**Given text**:
December 28, 2011 By: Category: WWE | Pro Wrestling

Steve CorinoLike in life, in wrestling the legacy of a wrestler is deemed to be the most important thing in one’s career. What you leave behind and the impact you cemented is what makes you unforgettable, great, an icon or a hall-of-famer. That legacy for one particular wrestler was cemented on December 23rd, 2011 in the Hammerstein Ballroom at ROH’s end of the year iPPV “Final Battle 2011.”

At the Hammerstein Ballroom, a venue that he main evented several times for Extreme Championship Wrestling, he stood across the ring from one of the best talents in wrestling today, Kevin Steen. It was at this point whether it was personally for you at the start, middle or end of the match that you realized the importance Steve Corino has had on wrestling; an importance that I can only compare to a great like Terry Funk.

That comparison for some wrestling fans and even quite possibly Steve Corino himself may be a title that may be too much of a high standard for “The King of Old School.” But think about it for just a second, when ECW was on its rise it was the veteran leadership of Terry Funk that elevated ECW to a new standard. Sure you had tremendous talents like Raven, Tommy Dreamer, Taz, Sabu etc. but it Terry Funk who used his time in the wrestling business to cement himself as a legend.

**Data block**:

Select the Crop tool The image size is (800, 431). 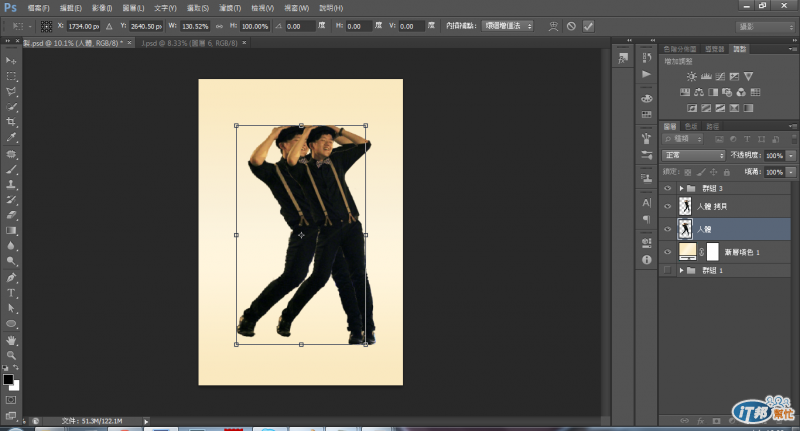point(12,121)
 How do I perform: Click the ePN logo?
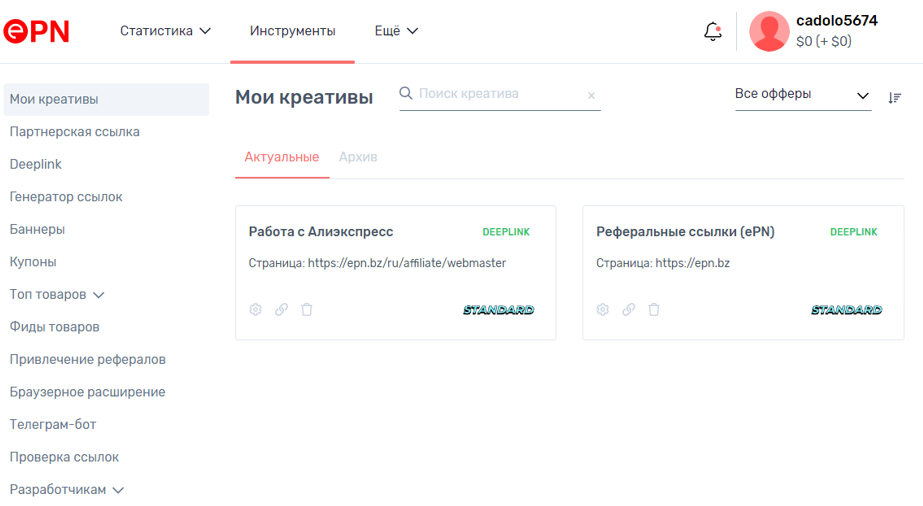[x=36, y=31]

**Objectives**:
1. List every wrestler named in the wrestling article.
2. Extract the passage of the wrestling article starting at "December 28, 2011" and ending at "like Terry Funk.".

**Solutions per task**:
1. Steve Corino, Kevin Steen, Terry Funk, Raven, Tommy Dreamer, Taz, Sabu

2.
December 28, 2011 By: Category: WWE | Pro Wrestling

Steve CorinoLike in life, in wrestling the legacy of a wrestler is deemed to be the most important thing in one’s career. What you leave behind and the impact you cemented is what makes you unforgettable, great, an icon or a hall-of-famer. That legacy for one particular wrestler was cemented on December 23rd, 2011 in the Hammerstein Ballroom at ROH’s end of the year iPPV “Final Battle 2011.”

At the Hammerstein Ballroom, a venue that he main evented several times for Extreme Championship Wrestling, he stood across the ring from one of the best talents in wrestling today, Kevin Steen. It was at this point whether it was personally for you at the start, middle or end of the match that you realized the importance Steve Corino has had on wrestling; an importance that I can only compare to a great like Terry Funk.